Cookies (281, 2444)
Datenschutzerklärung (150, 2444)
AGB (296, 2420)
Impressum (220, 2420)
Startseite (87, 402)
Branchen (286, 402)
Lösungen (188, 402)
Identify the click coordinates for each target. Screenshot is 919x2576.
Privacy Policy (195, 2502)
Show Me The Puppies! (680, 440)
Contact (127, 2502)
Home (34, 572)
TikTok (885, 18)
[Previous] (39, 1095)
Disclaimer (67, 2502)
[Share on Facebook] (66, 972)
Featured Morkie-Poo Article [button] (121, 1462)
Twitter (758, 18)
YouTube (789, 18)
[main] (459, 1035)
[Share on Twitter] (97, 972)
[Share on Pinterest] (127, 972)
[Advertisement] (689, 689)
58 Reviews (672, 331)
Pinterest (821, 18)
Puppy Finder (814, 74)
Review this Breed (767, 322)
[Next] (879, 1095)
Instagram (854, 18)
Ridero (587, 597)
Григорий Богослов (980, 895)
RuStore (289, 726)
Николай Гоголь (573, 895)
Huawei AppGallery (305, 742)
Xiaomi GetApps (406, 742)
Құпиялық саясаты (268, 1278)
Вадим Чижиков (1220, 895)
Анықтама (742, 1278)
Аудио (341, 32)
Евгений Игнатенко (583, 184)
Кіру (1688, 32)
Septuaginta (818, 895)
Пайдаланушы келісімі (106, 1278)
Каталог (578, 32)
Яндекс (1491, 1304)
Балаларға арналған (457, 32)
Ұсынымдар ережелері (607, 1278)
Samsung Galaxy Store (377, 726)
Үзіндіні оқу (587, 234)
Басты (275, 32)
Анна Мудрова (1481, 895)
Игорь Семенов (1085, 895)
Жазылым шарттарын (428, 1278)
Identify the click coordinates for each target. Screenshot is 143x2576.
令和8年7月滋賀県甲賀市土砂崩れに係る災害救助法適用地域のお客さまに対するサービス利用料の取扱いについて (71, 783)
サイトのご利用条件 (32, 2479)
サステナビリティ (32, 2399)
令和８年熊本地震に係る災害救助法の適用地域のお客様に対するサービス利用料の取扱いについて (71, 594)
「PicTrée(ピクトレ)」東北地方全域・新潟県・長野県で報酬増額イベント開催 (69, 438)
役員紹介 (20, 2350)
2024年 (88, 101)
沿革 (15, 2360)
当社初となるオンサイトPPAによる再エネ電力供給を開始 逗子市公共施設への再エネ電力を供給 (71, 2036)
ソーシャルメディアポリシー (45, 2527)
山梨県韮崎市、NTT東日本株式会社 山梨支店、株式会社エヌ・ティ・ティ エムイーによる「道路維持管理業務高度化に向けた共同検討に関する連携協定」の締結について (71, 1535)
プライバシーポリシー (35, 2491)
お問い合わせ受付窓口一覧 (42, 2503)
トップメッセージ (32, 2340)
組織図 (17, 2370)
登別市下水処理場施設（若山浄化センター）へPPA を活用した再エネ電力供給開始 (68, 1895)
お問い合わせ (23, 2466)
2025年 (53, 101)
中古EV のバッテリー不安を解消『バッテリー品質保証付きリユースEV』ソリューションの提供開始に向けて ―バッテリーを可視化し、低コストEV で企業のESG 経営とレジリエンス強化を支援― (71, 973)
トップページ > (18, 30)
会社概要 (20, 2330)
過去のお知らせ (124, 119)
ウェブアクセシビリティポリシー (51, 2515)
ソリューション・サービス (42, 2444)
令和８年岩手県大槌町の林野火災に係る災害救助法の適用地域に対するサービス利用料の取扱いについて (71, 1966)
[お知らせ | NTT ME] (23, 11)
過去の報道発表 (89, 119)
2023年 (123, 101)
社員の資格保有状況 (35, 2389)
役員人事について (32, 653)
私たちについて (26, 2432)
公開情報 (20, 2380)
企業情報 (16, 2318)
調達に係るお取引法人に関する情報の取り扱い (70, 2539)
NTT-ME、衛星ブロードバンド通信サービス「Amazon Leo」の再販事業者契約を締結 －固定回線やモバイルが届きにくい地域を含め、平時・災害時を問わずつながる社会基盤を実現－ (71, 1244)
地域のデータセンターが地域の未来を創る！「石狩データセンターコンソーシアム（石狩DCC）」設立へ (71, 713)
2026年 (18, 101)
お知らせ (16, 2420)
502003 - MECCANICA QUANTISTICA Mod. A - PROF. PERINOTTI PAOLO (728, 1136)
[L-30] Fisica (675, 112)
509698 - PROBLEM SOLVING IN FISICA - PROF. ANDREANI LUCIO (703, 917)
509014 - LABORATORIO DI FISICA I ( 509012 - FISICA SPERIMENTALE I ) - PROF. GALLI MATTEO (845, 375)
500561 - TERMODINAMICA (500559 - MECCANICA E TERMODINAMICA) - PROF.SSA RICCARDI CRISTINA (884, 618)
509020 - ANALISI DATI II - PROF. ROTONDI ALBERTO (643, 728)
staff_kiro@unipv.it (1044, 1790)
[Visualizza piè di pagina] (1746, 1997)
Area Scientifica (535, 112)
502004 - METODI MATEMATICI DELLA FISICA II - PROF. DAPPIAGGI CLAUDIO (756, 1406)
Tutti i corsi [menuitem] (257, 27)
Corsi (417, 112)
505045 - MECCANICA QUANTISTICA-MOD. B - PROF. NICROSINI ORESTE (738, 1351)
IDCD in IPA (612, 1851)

### PROBLEM TO WORK ON
The task calls for every line of the material that contains the string "click".

### RESPONSE TO THIS EXERCISE
Identify the click coordinates for each target. Screenshot is 919x2576.
Identify the click coordinates for each target. Screenshot is 143x2576.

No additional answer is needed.